**Exercise directions**
What you return must be an exact copy of the lines in the listing below between the line holding "Testimonials (681, 1867)" and the line holding "Privacy Policy (685, 1901)", inclusive, and nothing more.

**Data shown**

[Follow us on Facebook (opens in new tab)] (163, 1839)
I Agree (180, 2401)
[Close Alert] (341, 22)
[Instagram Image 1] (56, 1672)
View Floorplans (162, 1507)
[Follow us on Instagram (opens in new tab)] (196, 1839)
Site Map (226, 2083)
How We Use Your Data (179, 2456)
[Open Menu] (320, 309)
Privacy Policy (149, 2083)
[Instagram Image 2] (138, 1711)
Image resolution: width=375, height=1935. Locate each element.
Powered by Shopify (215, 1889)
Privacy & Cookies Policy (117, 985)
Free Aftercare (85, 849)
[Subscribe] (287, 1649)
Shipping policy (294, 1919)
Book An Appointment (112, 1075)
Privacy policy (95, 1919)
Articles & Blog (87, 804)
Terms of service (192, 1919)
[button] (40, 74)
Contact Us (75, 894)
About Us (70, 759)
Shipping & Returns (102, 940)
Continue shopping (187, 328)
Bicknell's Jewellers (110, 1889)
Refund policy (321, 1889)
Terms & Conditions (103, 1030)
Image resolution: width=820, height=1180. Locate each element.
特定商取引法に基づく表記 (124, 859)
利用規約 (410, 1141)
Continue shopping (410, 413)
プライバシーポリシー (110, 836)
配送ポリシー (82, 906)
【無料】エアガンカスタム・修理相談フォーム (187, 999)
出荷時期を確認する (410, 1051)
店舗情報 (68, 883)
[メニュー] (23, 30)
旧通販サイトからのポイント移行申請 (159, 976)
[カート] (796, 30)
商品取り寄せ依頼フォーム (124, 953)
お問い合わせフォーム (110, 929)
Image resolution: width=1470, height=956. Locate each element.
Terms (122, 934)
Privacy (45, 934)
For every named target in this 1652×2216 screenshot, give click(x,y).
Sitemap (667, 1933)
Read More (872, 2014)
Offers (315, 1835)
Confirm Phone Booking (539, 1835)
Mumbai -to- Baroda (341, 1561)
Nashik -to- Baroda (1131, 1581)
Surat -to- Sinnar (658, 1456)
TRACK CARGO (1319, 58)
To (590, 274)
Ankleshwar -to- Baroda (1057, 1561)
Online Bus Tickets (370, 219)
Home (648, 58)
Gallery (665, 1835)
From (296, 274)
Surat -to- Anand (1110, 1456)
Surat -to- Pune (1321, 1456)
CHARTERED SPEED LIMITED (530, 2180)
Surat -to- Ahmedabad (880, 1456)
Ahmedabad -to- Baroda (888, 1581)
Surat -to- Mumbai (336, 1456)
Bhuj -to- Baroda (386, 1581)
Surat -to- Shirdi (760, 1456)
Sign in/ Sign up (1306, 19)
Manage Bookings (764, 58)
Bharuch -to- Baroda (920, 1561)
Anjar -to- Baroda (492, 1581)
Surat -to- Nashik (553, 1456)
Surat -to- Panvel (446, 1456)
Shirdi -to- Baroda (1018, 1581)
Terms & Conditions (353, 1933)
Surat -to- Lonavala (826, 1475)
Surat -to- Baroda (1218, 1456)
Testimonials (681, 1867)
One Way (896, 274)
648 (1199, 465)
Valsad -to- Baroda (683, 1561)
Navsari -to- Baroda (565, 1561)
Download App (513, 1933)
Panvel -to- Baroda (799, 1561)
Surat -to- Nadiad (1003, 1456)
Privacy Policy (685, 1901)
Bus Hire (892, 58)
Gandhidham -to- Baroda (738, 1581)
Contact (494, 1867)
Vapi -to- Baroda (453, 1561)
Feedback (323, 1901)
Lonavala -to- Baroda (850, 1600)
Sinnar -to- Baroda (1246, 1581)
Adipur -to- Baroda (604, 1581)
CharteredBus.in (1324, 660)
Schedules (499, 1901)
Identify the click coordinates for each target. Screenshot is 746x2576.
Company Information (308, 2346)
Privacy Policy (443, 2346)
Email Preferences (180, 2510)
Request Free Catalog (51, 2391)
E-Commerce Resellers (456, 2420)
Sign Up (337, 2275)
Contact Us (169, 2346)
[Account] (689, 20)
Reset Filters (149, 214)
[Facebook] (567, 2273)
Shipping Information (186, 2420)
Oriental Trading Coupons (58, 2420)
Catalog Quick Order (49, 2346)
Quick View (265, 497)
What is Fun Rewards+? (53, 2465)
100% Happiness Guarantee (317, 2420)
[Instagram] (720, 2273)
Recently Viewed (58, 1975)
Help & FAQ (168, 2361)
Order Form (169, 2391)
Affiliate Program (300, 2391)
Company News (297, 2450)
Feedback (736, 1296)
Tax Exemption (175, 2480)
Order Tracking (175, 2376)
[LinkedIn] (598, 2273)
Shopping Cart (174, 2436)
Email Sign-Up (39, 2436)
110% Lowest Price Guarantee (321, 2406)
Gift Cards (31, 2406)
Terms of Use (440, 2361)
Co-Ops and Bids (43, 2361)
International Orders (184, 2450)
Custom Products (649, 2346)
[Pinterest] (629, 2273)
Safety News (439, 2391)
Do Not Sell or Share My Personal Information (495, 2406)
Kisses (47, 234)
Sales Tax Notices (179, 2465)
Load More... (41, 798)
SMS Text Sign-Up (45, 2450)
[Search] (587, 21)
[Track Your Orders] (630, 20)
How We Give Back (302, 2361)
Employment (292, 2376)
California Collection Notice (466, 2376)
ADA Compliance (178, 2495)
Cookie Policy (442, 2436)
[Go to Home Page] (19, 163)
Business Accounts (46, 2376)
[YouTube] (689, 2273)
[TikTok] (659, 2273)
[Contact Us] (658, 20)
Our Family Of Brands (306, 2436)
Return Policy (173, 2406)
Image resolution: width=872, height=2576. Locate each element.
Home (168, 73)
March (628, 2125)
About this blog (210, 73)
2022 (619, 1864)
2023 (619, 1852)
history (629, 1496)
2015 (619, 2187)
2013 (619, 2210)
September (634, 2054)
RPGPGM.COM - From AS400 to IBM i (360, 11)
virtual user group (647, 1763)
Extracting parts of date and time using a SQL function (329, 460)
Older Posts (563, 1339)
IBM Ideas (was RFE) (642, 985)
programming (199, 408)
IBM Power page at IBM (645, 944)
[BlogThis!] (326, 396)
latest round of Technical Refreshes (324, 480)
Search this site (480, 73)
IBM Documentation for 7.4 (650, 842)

**Output for this task**
Testimonials (681, 1867)
One Way (896, 274)
648 (1199, 465)
Valsad -to- Baroda (683, 1561)
Navsari -to- Baroda (565, 1561)
Download App (513, 1933)
Panvel -to- Baroda (799, 1561)
Surat -to- Nadiad (1003, 1456)
Privacy Policy (685, 1901)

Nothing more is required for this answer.